Less than an hour afterwards two British destroyers were seen racing at top speed in the direction in which the enemy trawler had disappeared. They went out of sight. There came the sound of gun firing, and Mark afterwards heard that the trawler had been sunk and her German crew taken prisoners.
While the guns were firing and the Dainty was yet within sight of the drifters, Mark again saw the submarine, or, rather, he saw her periscopes moving above the surface about a mile away. At the same time the skipper was watching a confused cloud of black smoke through the rain mist on the western horizon.
"Looks like a big liner," Snowling conjectured. "Give her a signal that there's an enemy submarine prowlin' around."
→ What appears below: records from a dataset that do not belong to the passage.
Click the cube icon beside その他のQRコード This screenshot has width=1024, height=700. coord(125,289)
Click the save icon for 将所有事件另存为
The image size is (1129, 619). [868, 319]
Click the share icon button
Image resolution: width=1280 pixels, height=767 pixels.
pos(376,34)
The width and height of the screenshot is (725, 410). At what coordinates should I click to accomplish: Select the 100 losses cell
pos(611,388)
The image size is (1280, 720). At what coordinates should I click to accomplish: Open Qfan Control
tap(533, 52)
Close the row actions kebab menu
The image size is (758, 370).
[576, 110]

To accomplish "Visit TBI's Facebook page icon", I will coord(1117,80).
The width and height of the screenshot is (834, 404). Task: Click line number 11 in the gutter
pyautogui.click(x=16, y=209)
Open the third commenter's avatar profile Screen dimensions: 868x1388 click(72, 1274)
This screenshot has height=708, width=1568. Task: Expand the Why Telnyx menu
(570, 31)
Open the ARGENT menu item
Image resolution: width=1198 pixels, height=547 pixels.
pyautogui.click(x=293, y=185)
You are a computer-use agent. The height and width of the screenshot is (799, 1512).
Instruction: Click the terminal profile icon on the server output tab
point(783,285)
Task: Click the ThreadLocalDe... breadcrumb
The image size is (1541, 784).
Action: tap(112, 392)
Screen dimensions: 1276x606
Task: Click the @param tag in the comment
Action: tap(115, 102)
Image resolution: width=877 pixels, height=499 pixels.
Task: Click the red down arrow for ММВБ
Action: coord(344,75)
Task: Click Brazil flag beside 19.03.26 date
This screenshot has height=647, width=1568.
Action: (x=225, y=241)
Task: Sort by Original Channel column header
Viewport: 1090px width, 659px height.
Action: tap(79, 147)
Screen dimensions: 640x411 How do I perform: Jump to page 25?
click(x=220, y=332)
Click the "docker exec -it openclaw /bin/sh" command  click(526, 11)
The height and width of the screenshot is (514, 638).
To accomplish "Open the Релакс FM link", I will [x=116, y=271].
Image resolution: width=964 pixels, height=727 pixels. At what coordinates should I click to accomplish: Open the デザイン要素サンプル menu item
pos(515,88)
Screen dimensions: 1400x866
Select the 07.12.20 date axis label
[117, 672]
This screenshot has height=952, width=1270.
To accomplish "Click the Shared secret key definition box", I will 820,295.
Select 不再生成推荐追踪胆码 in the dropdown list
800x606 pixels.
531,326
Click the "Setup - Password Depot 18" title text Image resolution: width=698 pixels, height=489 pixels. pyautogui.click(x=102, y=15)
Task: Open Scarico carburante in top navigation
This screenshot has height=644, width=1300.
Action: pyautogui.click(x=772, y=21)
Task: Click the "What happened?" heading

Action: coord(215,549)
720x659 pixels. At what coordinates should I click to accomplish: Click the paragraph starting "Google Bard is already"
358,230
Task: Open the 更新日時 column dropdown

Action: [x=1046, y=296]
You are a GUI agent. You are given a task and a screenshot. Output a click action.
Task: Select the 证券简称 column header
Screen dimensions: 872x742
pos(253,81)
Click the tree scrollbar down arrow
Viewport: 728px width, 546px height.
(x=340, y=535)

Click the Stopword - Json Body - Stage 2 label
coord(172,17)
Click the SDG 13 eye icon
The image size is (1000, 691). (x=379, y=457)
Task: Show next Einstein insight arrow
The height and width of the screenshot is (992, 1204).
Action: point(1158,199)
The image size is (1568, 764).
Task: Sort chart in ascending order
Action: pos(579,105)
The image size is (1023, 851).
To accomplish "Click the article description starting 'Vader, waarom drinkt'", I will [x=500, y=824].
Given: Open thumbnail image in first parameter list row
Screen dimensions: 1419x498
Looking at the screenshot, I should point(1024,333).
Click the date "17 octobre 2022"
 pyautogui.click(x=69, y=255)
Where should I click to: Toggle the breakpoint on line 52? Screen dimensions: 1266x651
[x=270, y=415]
Before going to his instrument room Mark looked searchingly at the smoke.
"That's not a liner," he decided. "There's too much smoke for a liner. And there's more than one. It looks like a patrol of cruisers."
He sent off his wireless message and got one back to say that it had been received and understood. On returning to the deck he searched for signs of the submarine, but found none. The funnels of three British cruisers were now visible above the line of the sea. The Dainty was steered towards them. When their turrets and hulls came into view, Mark succeeded in identifying the ships as the armoured cruisers Pomona, Graemsay, and Ronaldsay. They were followed by a light cruiser and a division of destroyers. He signalled to them:
"Keep to the eastward of the fishing fleet."
But his warning advice did not divert the warships from their course. They approached at easy speed in line-ahead formation, the Pomona leading.
"They're all right, don't you trouble," observed Skipper Snowling. "I expect that that submarine has made off to Heligoland. They're all of 'em afraid of the very sight of the White Ensign."
The great, three-funnelled cruisers were a noble sight as they steamed along so steadily. Mark Redisham watched them through his binoculars, paying his attention to each one in turn and trying to discover in what small details of structure they differed one from another; for they were all three of the same class. Each was of twelve thousand tons displacement, each carried the same number of heavy guns, and each, as he knew, had the same complement of seven hundred and fifty officers and men.